### Short task
Reproduce the records below as a single numbered list with one line per item, leaving out any blank lines.

============================================================

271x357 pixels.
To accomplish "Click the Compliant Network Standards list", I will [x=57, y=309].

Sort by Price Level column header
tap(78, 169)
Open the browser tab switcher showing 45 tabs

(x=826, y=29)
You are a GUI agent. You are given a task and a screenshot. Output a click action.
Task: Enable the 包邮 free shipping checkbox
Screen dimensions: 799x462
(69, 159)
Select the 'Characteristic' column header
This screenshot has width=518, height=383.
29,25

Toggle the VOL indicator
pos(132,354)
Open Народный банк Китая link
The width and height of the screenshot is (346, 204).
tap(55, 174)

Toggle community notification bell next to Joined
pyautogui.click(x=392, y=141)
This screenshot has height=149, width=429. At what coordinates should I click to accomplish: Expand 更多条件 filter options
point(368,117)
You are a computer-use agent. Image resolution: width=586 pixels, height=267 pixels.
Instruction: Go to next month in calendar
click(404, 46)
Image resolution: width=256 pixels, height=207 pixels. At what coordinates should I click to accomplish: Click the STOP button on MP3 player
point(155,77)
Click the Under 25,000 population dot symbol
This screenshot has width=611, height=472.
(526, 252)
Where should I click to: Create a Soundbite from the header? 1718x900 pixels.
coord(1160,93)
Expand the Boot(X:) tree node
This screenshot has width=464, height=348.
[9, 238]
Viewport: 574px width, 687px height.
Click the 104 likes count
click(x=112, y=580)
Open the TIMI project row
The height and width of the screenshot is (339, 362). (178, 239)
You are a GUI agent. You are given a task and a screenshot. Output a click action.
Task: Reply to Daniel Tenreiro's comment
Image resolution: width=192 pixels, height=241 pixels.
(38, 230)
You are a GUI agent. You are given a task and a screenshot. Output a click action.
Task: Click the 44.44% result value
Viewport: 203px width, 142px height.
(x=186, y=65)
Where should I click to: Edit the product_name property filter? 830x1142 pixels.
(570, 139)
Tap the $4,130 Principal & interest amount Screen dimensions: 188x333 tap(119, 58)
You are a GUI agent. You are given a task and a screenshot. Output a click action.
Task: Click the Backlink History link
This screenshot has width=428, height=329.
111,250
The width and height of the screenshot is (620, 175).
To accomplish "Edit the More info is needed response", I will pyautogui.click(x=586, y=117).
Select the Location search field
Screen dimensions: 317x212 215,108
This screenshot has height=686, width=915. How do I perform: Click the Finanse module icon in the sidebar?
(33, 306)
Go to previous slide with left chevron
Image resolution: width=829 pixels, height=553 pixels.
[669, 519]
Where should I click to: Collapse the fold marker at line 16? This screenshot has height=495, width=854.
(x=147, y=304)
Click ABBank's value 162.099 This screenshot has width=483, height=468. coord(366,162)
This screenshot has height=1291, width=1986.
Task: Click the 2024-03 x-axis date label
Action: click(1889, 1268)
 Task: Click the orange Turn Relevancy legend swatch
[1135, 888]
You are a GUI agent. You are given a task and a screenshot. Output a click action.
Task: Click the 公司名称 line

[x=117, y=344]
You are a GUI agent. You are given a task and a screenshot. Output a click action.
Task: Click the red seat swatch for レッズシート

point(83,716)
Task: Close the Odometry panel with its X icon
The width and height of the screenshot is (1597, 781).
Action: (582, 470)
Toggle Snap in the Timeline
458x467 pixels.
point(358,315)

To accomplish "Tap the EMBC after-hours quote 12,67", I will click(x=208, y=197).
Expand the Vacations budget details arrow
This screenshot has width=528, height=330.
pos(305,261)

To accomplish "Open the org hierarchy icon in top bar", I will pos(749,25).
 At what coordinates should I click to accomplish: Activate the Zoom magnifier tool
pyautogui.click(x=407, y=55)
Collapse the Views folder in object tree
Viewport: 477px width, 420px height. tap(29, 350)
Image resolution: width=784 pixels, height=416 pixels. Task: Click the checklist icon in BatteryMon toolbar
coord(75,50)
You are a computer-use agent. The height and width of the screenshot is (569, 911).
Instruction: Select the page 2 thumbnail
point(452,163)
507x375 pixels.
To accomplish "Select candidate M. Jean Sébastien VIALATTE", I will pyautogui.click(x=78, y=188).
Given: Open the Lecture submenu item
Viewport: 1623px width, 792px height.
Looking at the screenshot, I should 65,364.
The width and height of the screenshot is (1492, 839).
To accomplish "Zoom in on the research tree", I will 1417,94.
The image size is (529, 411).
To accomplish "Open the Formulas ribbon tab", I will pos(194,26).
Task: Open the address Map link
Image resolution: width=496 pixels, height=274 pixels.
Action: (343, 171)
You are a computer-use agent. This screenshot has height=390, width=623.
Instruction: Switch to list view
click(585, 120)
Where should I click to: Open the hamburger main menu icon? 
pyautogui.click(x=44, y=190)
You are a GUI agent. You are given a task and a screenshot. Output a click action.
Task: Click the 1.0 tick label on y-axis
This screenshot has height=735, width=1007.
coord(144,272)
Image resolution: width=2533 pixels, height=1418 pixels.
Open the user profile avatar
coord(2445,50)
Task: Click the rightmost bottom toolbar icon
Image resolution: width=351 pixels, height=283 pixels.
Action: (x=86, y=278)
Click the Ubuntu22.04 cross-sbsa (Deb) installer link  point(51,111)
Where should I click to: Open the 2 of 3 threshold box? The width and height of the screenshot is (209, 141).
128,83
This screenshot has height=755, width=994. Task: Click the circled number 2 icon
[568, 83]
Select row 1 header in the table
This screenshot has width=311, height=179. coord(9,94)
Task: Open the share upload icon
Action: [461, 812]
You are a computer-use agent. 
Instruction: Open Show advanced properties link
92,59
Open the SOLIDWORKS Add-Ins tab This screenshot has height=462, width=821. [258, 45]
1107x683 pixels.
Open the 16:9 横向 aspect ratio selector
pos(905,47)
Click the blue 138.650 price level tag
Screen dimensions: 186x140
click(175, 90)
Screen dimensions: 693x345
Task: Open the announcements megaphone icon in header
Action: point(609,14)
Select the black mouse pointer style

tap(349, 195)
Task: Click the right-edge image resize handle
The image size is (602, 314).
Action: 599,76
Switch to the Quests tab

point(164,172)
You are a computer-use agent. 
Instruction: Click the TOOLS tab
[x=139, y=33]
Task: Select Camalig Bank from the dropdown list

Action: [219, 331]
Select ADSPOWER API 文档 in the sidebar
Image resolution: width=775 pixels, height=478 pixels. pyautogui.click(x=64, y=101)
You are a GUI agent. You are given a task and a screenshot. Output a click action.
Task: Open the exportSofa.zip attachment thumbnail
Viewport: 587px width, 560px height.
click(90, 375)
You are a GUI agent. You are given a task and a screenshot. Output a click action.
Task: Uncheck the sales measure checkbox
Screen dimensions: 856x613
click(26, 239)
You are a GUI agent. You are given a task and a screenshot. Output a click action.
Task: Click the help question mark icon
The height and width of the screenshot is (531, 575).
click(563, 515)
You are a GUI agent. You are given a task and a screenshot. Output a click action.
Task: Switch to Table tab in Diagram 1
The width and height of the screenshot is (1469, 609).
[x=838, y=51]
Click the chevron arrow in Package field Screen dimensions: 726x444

============================================================

### Complete output
1. 271x357 pixels.
2. To accomplish "Click the Compliant Network Standards list", I will [x=57, y=309].
3. Sort by Price Level column header
4. tap(78, 169)
5. Open the browser tab switcher showing 45 tabs
6. (x=826, y=29)
7. You are a GUI agent. You are given a task and a screenshot. Output a click action.
8. Task: Enable the 包邮 free shipping checkbox
9. Screen dimensions: 799x462
10. (69, 159)
11. Select the 'Characteristic' column header
12. This screenshot has width=518, height=383.
13. 29,25
14. Toggle the VOL indicator
15. pos(132,354)
16. Open Народный банк Китая link
17. The width and height of the screenshot is (346, 204).
18. tap(55, 174)
19. Toggle community notification bell next to Joined
20. pyautogui.click(x=392, y=141)
21. This screenshot has height=149, width=429. At what coordinates should I click to accomplish: Expand 更多条件 filter options
22. point(368,117)
23. You are a computer-use agent. Image resolution: width=586 pixels, height=267 pixels.
24. Instruction: Go to next month in calendar
25. click(404, 46)
26. Image resolution: width=256 pixels, height=207 pixels. At what coordinates should I click to accomplish: Click the STOP button on MP3 player
27. point(155,77)
28. Click the Under 25,000 population dot symbol
29. This screenshot has width=611, height=472.
30. (526, 252)
31. Where should I click to: Create a Soundbite from the header? 1718x900 pixels.
32. coord(1160,93)
33. Expand the Boot(X:) tree node
34. This screenshot has width=464, height=348.
35. [9, 238]
36. Viewport: 574px width, 687px height.
37. Click the 104 likes count
38. click(x=112, y=580)
39. Open the TIMI project row
40. The height and width of the screenshot is (339, 362). (178, 239)
41. You are a GUI agent. You are given a task and a screenshot. Output a click action.
42. Task: Reply to Daniel Tenreiro's comment
43. Image resolution: width=192 pixels, height=241 pixels.
44. (38, 230)
45. You are a GUI agent. You are given a task and a screenshot. Output a click action.
46. Task: Click the 44.44% result value
47. Viewport: 203px width, 142px height.
48. (x=186, y=65)
49. Where should I click to: Edit the product_name property filter? 830x1142 pixels.
50. (570, 139)
51. Tap the $4,130 Principal & interest amount Screen dimensions: 188x333 tap(119, 58)
52. You are a GUI agent. You are given a task and a screenshot. Output a click action.
53. Task: Click the Backlink History link
54. This screenshot has width=428, height=329.
55. 111,250
56. The width and height of the screenshot is (620, 175).
57. To accomplish "Edit the More info is needed response", I will pyautogui.click(x=586, y=117).
58. Select the Location search field
59. Screen dimensions: 317x212 215,108
60. This screenshot has height=686, width=915. How do I perform: Click the Finanse module icon in the sidebar?
61. (33, 306)
62. Go to previous slide with left chevron
63. Image resolution: width=829 pixels, height=553 pixels.
64. [669, 519]
65. Where should I click to: Collapse the fold marker at line 16? This screenshot has height=495, width=854.
66. (x=147, y=304)
67. Click ABBank's value 162.099 This screenshot has width=483, height=468. coord(366,162)
68. This screenshot has height=1291, width=1986.
69. Task: Click the 2024-03 x-axis date label
70. Action: click(1889, 1268)
71.  Task: Click the orange Turn Relevancy legend swatch
72. [1135, 888]
73. You are a GUI agent. You are given a task and a screenshot. Output a click action.
74. Task: Click the 公司名称 line
75. [x=117, y=344]
76. You are a GUI agent. You are given a task and a screenshot. Output a click action.
77. Task: Click the red seat swatch for レッズシート
78. point(83,716)
79. Task: Close the Odometry panel with its X icon
80. The width and height of the screenshot is (1597, 781).
81. Action: (582, 470)
82. Toggle Snap in the Timeline
83. 458x467 pixels.
84. point(358,315)
85. To accomplish "Tap the EMBC after-hours quote 12,67", I will click(x=208, y=197).
86. Expand the Vacations budget details arrow
87. This screenshot has width=528, height=330.
88. pos(305,261)
89. To accomplish "Open the org hierarchy icon in top bar", I will pos(749,25).
90.  At what coordinates should I click to accomplish: Activate the Zoom magnifier tool
91. pyautogui.click(x=407, y=55)
92. Collapse the Views folder in object tree
93. Viewport: 477px width, 420px height. tap(29, 350)
94. Image resolution: width=784 pixels, height=416 pixels. Task: Click the checklist icon in BatteryMon toolbar
95. coord(75,50)
96. You are a computer-use agent. The height and width of the screenshot is (569, 911).
97. Instruction: Select the page 2 thumbnail
98. point(452,163)
99. 507x375 pixels.
100. To accomplish "Select candidate M. Jean Sébastien VIALATTE", I will pyautogui.click(x=78, y=188).
101. Given: Open the Lecture submenu item
102. Viewport: 1623px width, 792px height.
103. Looking at the screenshot, I should 65,364.
104. The width and height of the screenshot is (1492, 839).
105. To accomplish "Zoom in on the research tree", I will 1417,94.
106. The image size is (529, 411).
107. To accomplish "Open the Formulas ribbon tab", I will pos(194,26).
108. Task: Open the address Map link
109. Image resolution: width=496 pixels, height=274 pixels.
110. Action: (343, 171)
111. You are a computer-use agent. This screenshot has height=390, width=623.
112. Instruction: Switch to list view
113. click(585, 120)
114. Where should I click to: Open the hamburger main menu icon? 
115. pyautogui.click(x=44, y=190)
116. You are a GUI agent. You are given a task and a screenshot. Output a click action.
117. Task: Click the 1.0 tick label on y-axis
118. This screenshot has height=735, width=1007.
119. coord(144,272)
120. Image resolution: width=2533 pixels, height=1418 pixels.
121. Open the user profile avatar
122. coord(2445,50)
123. Task: Click the rightmost bottom toolbar icon
124. Image resolution: width=351 pixels, height=283 pixels.
125. Action: (x=86, y=278)
126. Click the Ubuntu22.04 cross-sbsa (Deb) installer link  point(51,111)
127. Where should I click to: Open the 2 of 3 threshold box? The width and height of the screenshot is (209, 141).
128. 128,83
129. This screenshot has height=755, width=994. Task: Click the circled number 2 icon
130. [568, 83]
131. Select row 1 header in the table
132. This screenshot has width=311, height=179. coord(9,94)
133. Task: Open the share upload icon
134. Action: [461, 812]
135. You are a computer-use agent. 
136. Instruction: Open Show advanced properties link
137. 92,59
138. Open the SOLIDWORKS Add-Ins tab This screenshot has height=462, width=821. [258, 45]
139. 1107x683 pixels.
140. Open the 16:9 横向 aspect ratio selector
141. pos(905,47)
142. Click the blue 138.650 price level tag
143. Screen dimensions: 186x140
144. click(175, 90)
145. Screen dimensions: 693x345
146. Task: Open the announcements megaphone icon in header
147. Action: point(609,14)
148. Select the black mouse pointer style
149. tap(349, 195)
150. Task: Click the right-edge image resize handle
151. The image size is (602, 314).
152. Action: 599,76
153. Switch to the Quests tab
154. point(164,172)
155. You are a computer-use agent. 
156. Instruction: Click the TOOLS tab
157. [x=139, y=33]
158. Task: Select Camalig Bank from the dropdown list
159. Action: [219, 331]
160. Select ADSPOWER API 文档 in the sidebar
161. Image resolution: width=775 pixels, height=478 pixels. pyautogui.click(x=64, y=101)
162. You are a GUI agent. You are given a task and a screenshot. Output a click action.
163. Task: Open the exportSofa.zip attachment thumbnail
164. Viewport: 587px width, 560px height.
165. click(90, 375)
166. You are a GUI agent. You are given a task and a screenshot. Output a click action.
167. Task: Uncheck the sales measure checkbox
168. Screen dimensions: 856x613
169. click(26, 239)
170. You are a GUI agent. You are given a task and a screenshot. Output a click action.
171. Task: Click the help question mark icon
172. The height and width of the screenshot is (531, 575).
173. click(563, 515)
174. You are a GUI agent. You are given a task and a screenshot. Output a click action.
175. Task: Switch to Table tab in Diagram 1
176. The width and height of the screenshot is (1469, 609).
177. [x=838, y=51]
178. Click the chevron arrow in Package field Screen dimensions: 726x444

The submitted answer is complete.